# XP startet nicht richtig.



## Jan Seifert (4. Januar 2003)

Also, mein Problem ist,
das XP zwar startet, aber
wenn es dann hochgefahren ist,
ca. 1 Minute nichts macht, dann
was nachläd und ich erst dann arbeiten
kann.

Was kann es sein?


mfg


----------



## Vaethischist (5. Januar 2003)

Möglicherweise sucht er nach einer IP-Adresse für Deinen Rechner. Wenn die von einem DHCP-Server bezogen werden soll (kann man so einstellen), dann sucht er beim Hochfahren einen solchen. Das kann u.U. ziemlich lange dauern, bis XP sich davon überzeugt hat, das keiner da ist.

_Das gilt natürlich nur für den Fall, daß Dein Rechner in einem LAN ist bzw. mal in einem war...)_


----------



## Jan Seifert (5. Januar 2003)

er macht nichts, das ist ja das komische,
die cpu last liegt bei 0-3%, also nichts,
absolut nichts


----------



## Rettungsdackel (5. Januar 2003)

kannste mal deine system-konfiguration beschreiben und XP home oder prof?

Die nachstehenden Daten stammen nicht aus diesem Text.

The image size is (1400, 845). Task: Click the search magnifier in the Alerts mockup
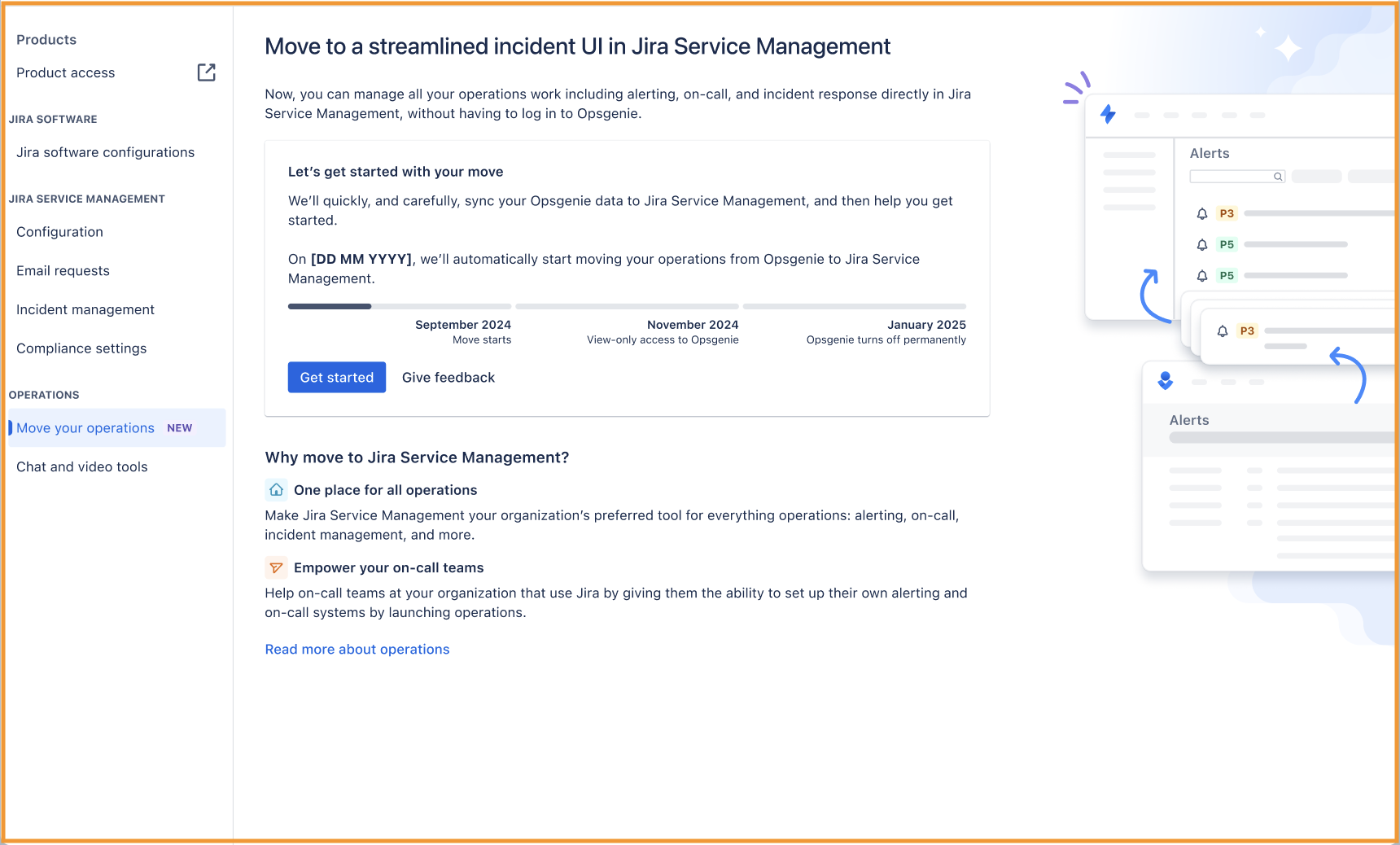coord(1277,176)
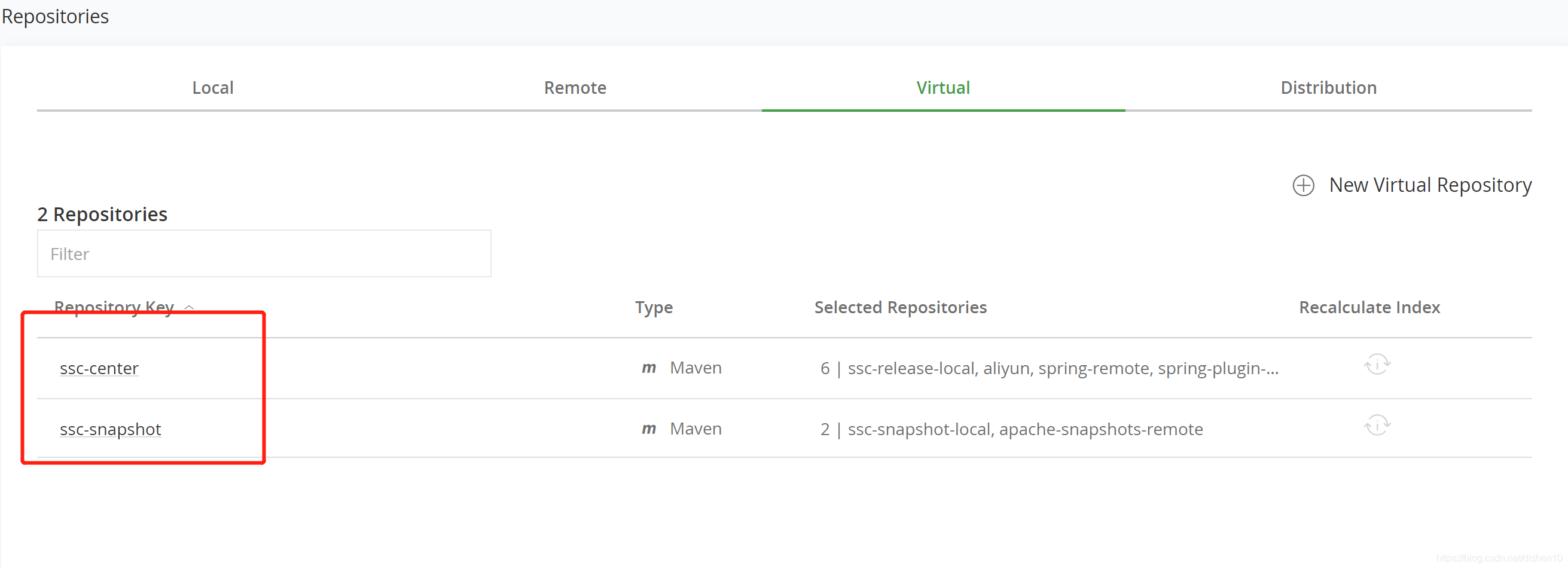Recalculate index for the ssc-center repository
Screen dimensions: 1568x569
coord(1376,365)
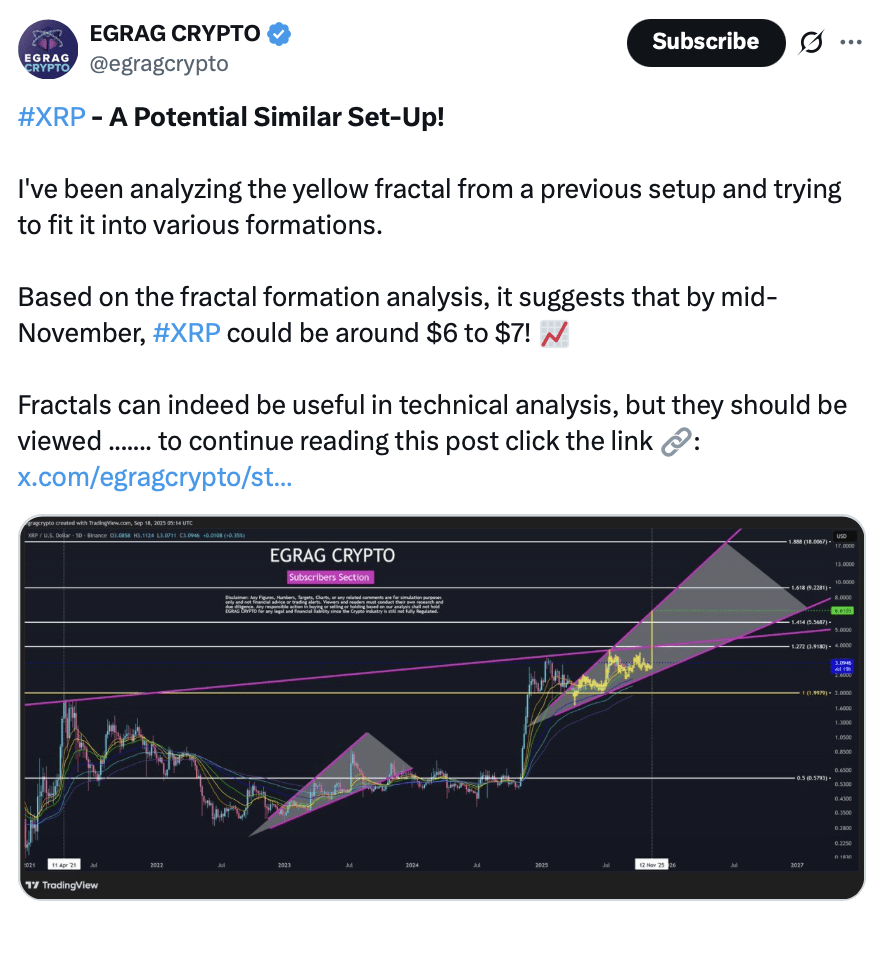Click the pink Subscribers Section label
Viewport: 886px width, 972px height.
(330, 577)
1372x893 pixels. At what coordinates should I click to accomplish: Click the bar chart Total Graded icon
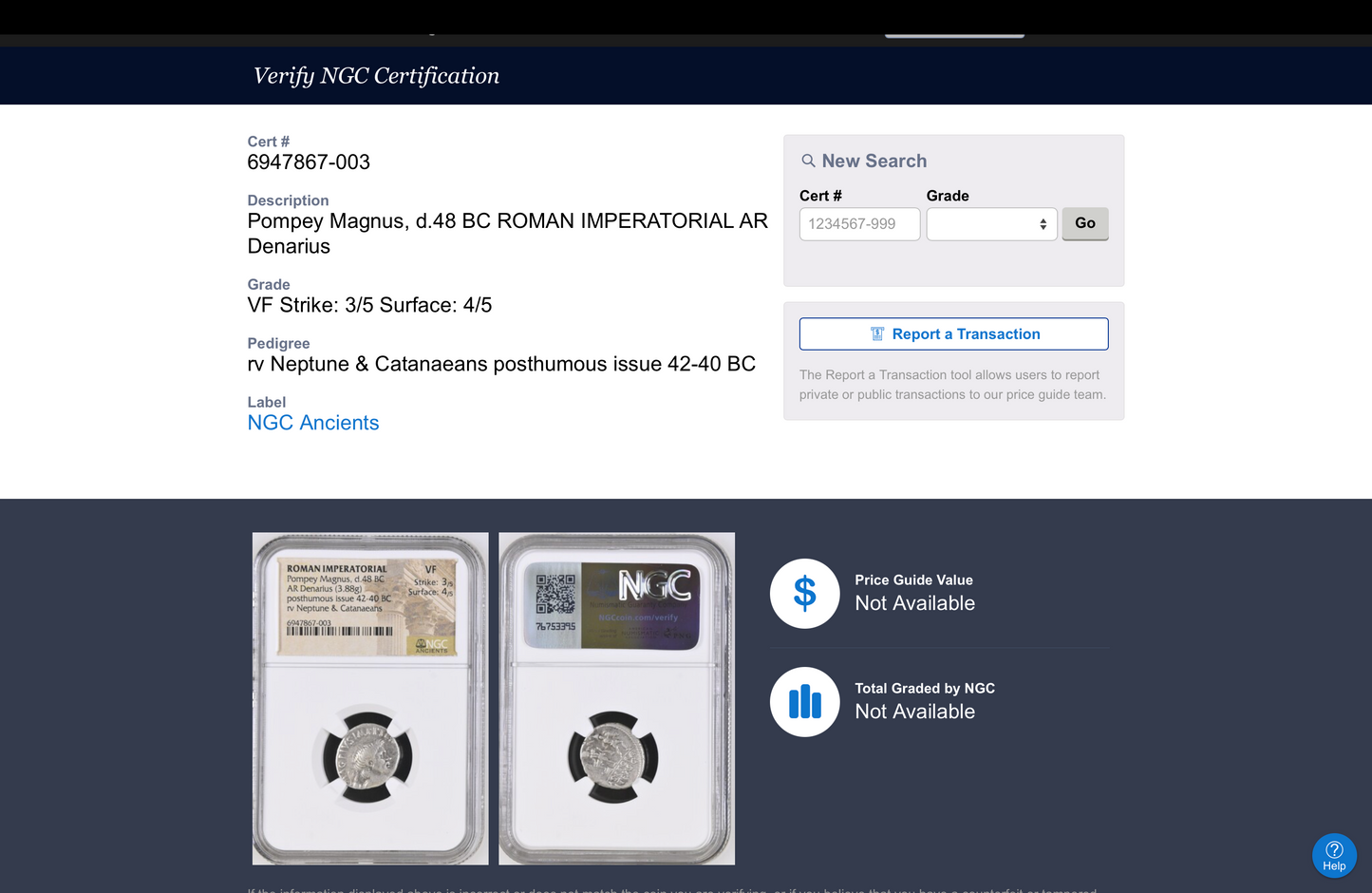[x=804, y=702]
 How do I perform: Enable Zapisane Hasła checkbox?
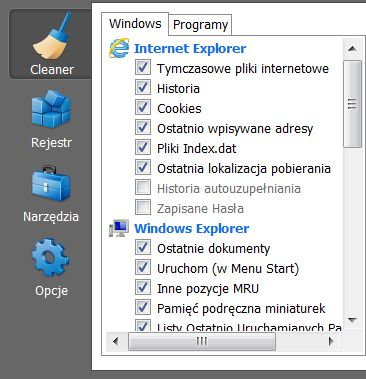click(143, 208)
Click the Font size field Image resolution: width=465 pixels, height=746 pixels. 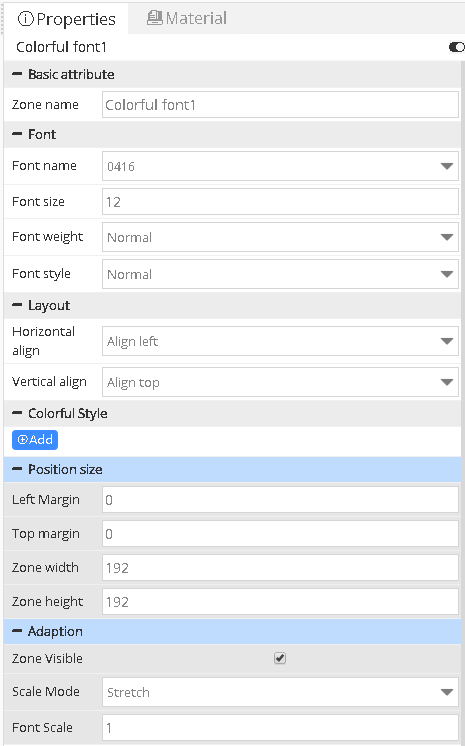coord(280,202)
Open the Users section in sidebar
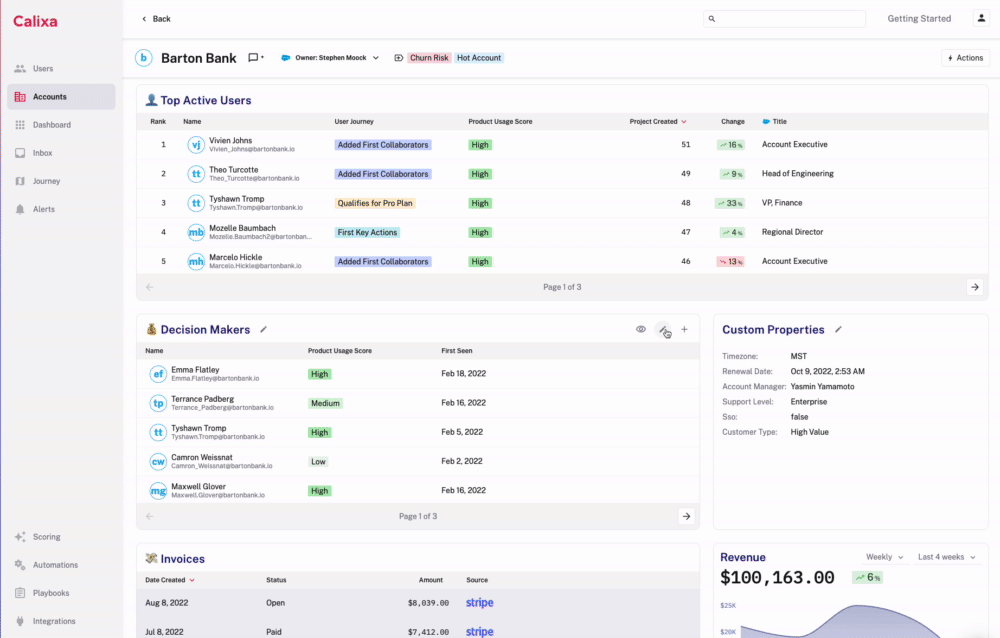The width and height of the screenshot is (1000, 638). coord(42,69)
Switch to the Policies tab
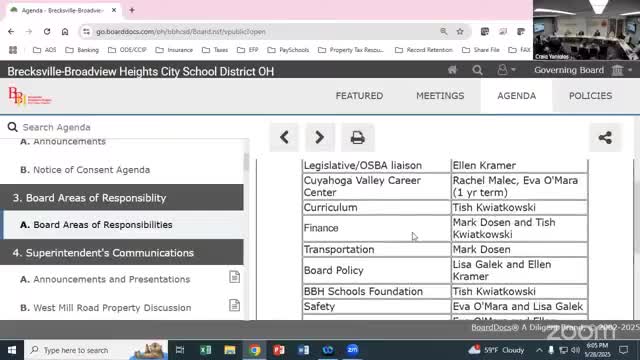Image resolution: width=640 pixels, height=360 pixels. (590, 96)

i hab zum beispiel 2 nics womit XP (prof) überhaupt net klar kommt, solange man diese in der taskleiste anzeigen läßt (ohne funktionierts wunderbar)


----------



## Jan Seifert (5. Januar 2003)

AMD XP 1700+@1,46
ECS Elitegroup K7S5A 
256 MB DDR Samsung
ATI Radeon8500 Retail
ASUS DVD ROM 16x
RICOH CD-RW 8x4x32x

WinXP prof


----------



## Rettungsdackel (5. Januar 2003)

keine nics?

dann kann i nur raten:

1. Office-autoindizierung abstellen (systemsteuerung)
2. regedit HKEY_LOCAl_MACHINE\SOFTWARE\Microsoft\Windows\CurrentVersion\Run ob da was drinsteht was net starten sollte oder Autostart (allUser und Deinen)
3. Nics im systray anzeigen ausschalten
4. wie schon erwähnt DHCP ausschalten
5. XPAntiSpy drüberlaufen lassen
6. Dienste mal nachgucken --> unter Verwaltung

7. oder bei 2 netzwerkkarten eine deaktivieren


----------



## wackelpudding (5. Januar 2003)

sorry, was sind &raquo;nics&laquo;?


----------



## Rettungsdackel (5. Januar 2003)

nics = netzwerkkarten (network interface card)


----------



## wackelpudding (5. Januar 2003)

*boah* dann schreib’ das doch auch bitte... oder NICs, dann sieht man zumindest, dass es eine abkürzung ist.


----------



## Rettungsdackel (5. Januar 2003)

ich merks mir fürs nächste mal versprochen


----------



## sam (5. Januar 2003)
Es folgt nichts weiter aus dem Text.